_MATERIAL SHOWN_.
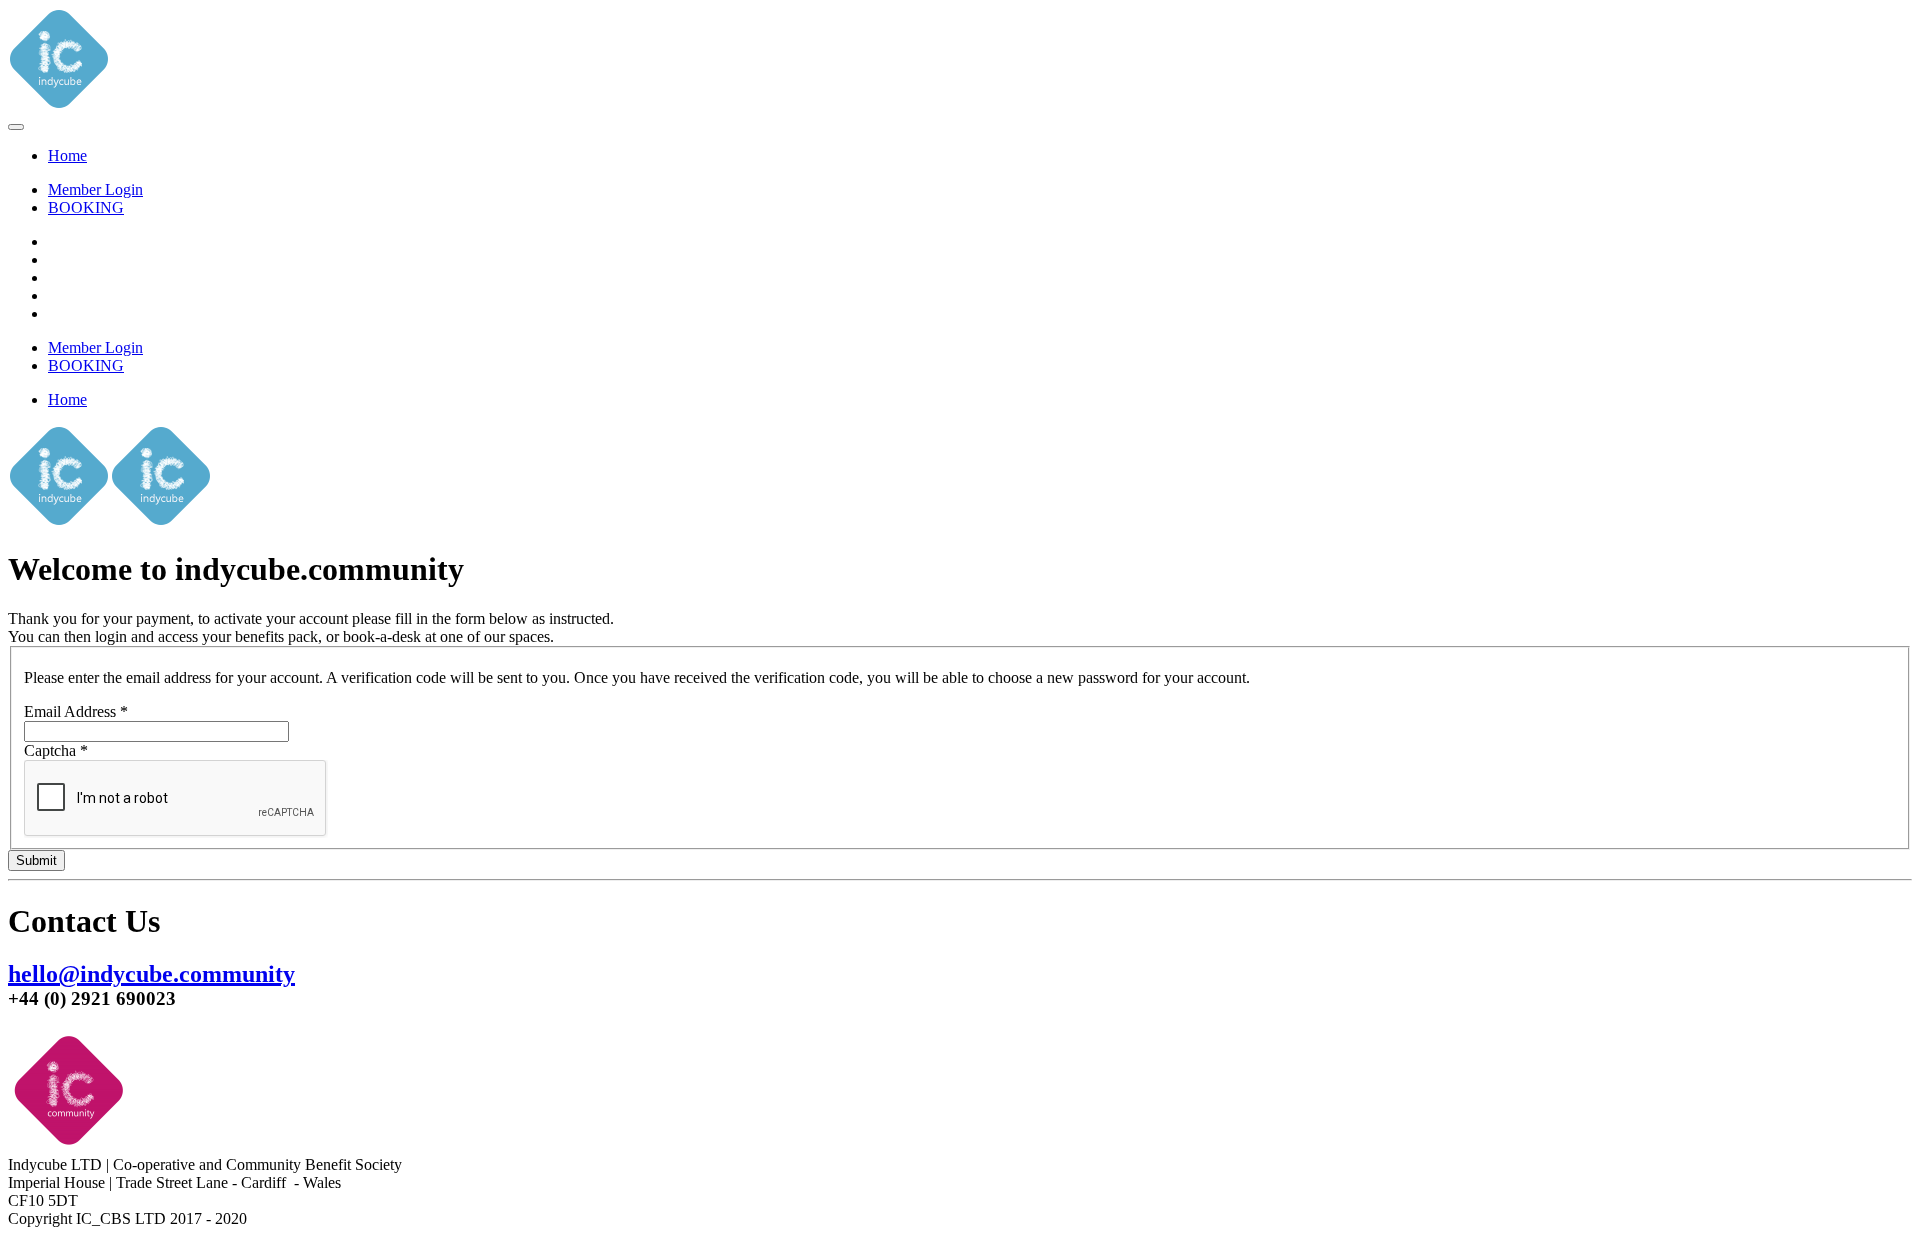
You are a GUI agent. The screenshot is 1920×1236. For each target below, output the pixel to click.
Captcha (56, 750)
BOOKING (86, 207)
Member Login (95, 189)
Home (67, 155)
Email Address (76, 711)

_INSTRUCTIONS TO FOLLOW_. The whole listing should be restated word for word, with no pictures.

_RESPONSE AREA_.
You are a GUI agent. The screenshot is 1920×1236. For each target below, output the pixel to click.
Captcha (56, 750)
BOOKING (86, 207)
Member Login (95, 189)
Home (67, 155)
Email Address (76, 711)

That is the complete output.